**Stored data**
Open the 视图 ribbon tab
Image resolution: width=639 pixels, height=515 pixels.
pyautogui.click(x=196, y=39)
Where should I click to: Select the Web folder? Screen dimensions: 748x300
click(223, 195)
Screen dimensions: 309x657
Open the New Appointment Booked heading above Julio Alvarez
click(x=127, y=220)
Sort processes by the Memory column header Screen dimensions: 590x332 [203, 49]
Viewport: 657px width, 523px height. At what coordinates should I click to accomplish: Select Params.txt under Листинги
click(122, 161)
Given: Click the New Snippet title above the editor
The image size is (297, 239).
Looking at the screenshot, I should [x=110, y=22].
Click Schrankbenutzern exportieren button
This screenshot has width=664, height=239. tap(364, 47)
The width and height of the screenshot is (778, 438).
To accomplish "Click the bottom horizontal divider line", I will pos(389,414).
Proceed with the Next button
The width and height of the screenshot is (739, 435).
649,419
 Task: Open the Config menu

**Problem**
Everything from the line that has "Given: Click the" to the final line above should be retyped exactly, and nothing else.

**Expected answer**
Given: Click the New Snippet title above the editor
The image size is (297, 239).
Looking at the screenshot, I should [x=110, y=22].
Click Schrankbenutzern exportieren button
This screenshot has width=664, height=239. tap(364, 47)
The width and height of the screenshot is (778, 438).
To accomplish "Click the bottom horizontal divider line", I will pos(389,414).
Proceed with the Next button
The width and height of the screenshot is (739, 435).
649,419
 Task: Open the Config menu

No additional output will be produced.